16. Hukuk Dairesi 2014/15531 E. , 2014/15510 K.
"İçtihat Metni"MAHKEMESİ : BEYŞEHİR ASLİYE HUKUK MAHKEMESİ
TARİHİ : 21/05/2014
NUMARASI : 2012/168-2014/328
Taraflar arasında görülen dava sonucunda verilen hükmün Yargıtay"ca incelenmesi istenilmekle; temyiz isteğinin süresinde olduğu anlaşıldı, inceleme raporu ve dosyadaki belgeler okundu, GEREĞİ GÖRÜŞÜLDÜ:
Kadastro sonucu ... Köyü çalışma alanında bulunan 137 ada 29 parsel sayılı 200.363,74 metrekare yüzölçümündeki taşınmaz devletin hüküm ve tasarrufu altında bulunan yerlerden olması nedeniyle ham toprak vasfıyla davalı Hazine adına tespit ve tescil edilmiştir. Davacı G.. D.., irsen intikal, satın alma ve kazandırıcı zamanaşımı zilyetliğine dayanarak tapu iptal ve tescil istemiyle dava açmıştır. Mahkemece yapılan yargılama sonunda davanın kabulüne, çekişmeli 137 ada 29 parsel sayılı taşınmazın fen bilirkişi raporunda (A) harfi ile gösterilen 19.994 metrekare yüzölçümündeki bölümün tapu kaydının iptali ile davacı G.. D.. adına tapuya tesciline karar verilmiş; hüküm, davalı Hazine temsilcisi tarafından temyiz edilmiştir.
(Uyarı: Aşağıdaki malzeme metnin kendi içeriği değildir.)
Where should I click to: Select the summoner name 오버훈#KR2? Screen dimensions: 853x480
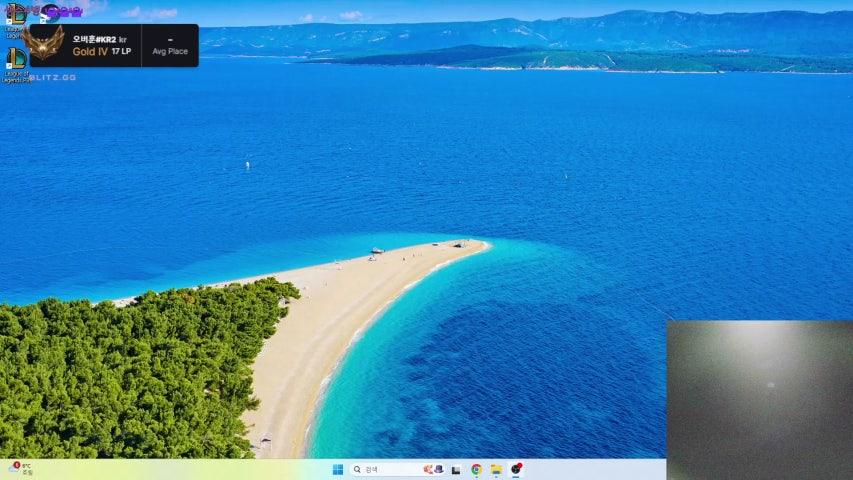(x=93, y=39)
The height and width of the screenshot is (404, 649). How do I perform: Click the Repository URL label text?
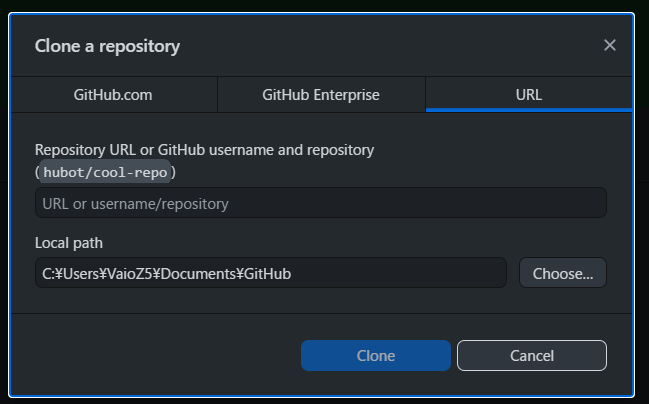point(204,150)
Mahkemece çekişmeli taşınmazın fen bilirkişisi raporunda (A) harfi ile gösterilen bölümü yönünden kadastro tespit tarihine kadar davacı yararına 3402 sayılı Kadastro Kanunu"nun 14 ve 17. maddesi koşullarının oluştuğu kabul edilmek suretiyle hüküm kurulmuş ise de; yapılan araştırma ve inceleme karar için yeterli bulunmamaktadır. Mahkemece tek ziraat bilirkişi tarafından düzenlenen soyut ve yetersiz bilirkişi raporuna dayanılarak karar verilmiş, ayrıca dinlenilen yerel bilirkişi tanıklardan taraf yararına zilyetlikle kazanma koşullarının oluşup oluşmadığını denetlemeye elverir şekilde somut ve maddi olaylara dayalı yeterli beyan alınmamış, yerel bilirkişi ve tanıkların soyut beyanları ile yetinilmiştir. Öte yandan mahkemece taşınmazın öncesinin zilyetlikle iktisaba elverişli tarım arazisi olup olmadığı yeterince araştırılmadığı gibi; zirai rapora ekli fotoğraflar da, taşınmaz üzerindeki zilyetliği gösterir nitelikte değildir. Böylesine yetersiz inceleme ve araştırma ile hüküm kurulamaz. O halde, doğru sonuca varılabilmesi için; çekişmeli taşınmaz bölümüne batı ve güneyden komşu parsellerin onaylı tutanak suretleriyle dayanağı olan belgeler getirtilip dosya ikmal edildikten sonra taşınmazlar başında yerel bilirkişiler, taraf tanıkları ve 3 kişilik ziraat mühendislerinden oluşturulacak bilirkişi kurulu huzuruyla yeniden keşif yapılmalıdır. Keşif sırasında dinlenilecek yerel bilirkişiler ve taraf tanıklarından taşınmaz bölümünün öncesinin ne olduğu, taşınmaz üzerinde zilyetliğin bulunup bulunmadığı, zilyetliğin hangi tarihte ve ne zaman başladığı, zilyetliğin sürdürülüş biçimi, kimden kime ve nasıl intikal ettiği etraflıca sorulup somut ve maddi olaylara dayalı olarak açıklattırılmalı, beyanlar arasındaki çelişkiler gerektiğinde yüzleştirme yapılmak suretiyle giderilmeli, 3
kişilik ziraat mühendislerinden oluşan bilirkişi kurulundan çekişmeli taşınmaz bölümünün niteliği, kullanılıp kullanılmadığı, kullanılmıyor ise ne kadar süredir kullanılmadığı, toprak yapısı, eğimi, bitki deseni yönünde ayrıntılı ve gerekçeli, taşınmazların fotoğrafını da içeren rapor alınmalı, fotoğraflar üzerinde çekişmeli taşınmazın ekilip sürülen ve boş kalan bölümleri ayrı ayrı işaretlettirilmeli, yine taşınmazın dört taraftan fotoğrafları çektirilerek parsel sınırları da fotoğraflar üzerinde gösterilmeli; tespit tarihinden önceki 15-20-25 yıl öncesine ait üç ayrı döneme ve taşınmazların bulunduğu yere ilişkin stereoskopik hava fotoğrafları getirtilerek, bu fotoğraflar jeodezi mühendisi bilirkişiye stereoskopla incelettirilmeli, tespit tarihinden geriye doğru 20 yıllık dönem için uydu fotoğrafları ile kadastro paftası çakıştırılarak taşınmaz üzerindeki zilyetliğin süresi ve niteliği konusunda bilimsel verilere dayalı raporlar alınmalı ve tanıklar ile yerel bilirkişi beyanları denetlenmeli ve bundan sonra tüm deliller birlikte değerlendirilerek sonucuna göre karar verilmelidir. Eksik incelemeyle yazılı olduğu şekilde hüküm kurulması isabetsiz olup, davalı Hazine temsilcisinin temyiz itirazları açıklanan nedenlerle yerinde bulunduğundan kabulüyle hükmün BOZULMASINA, 18.12.2014 gününde oybirliği ile karar verildi.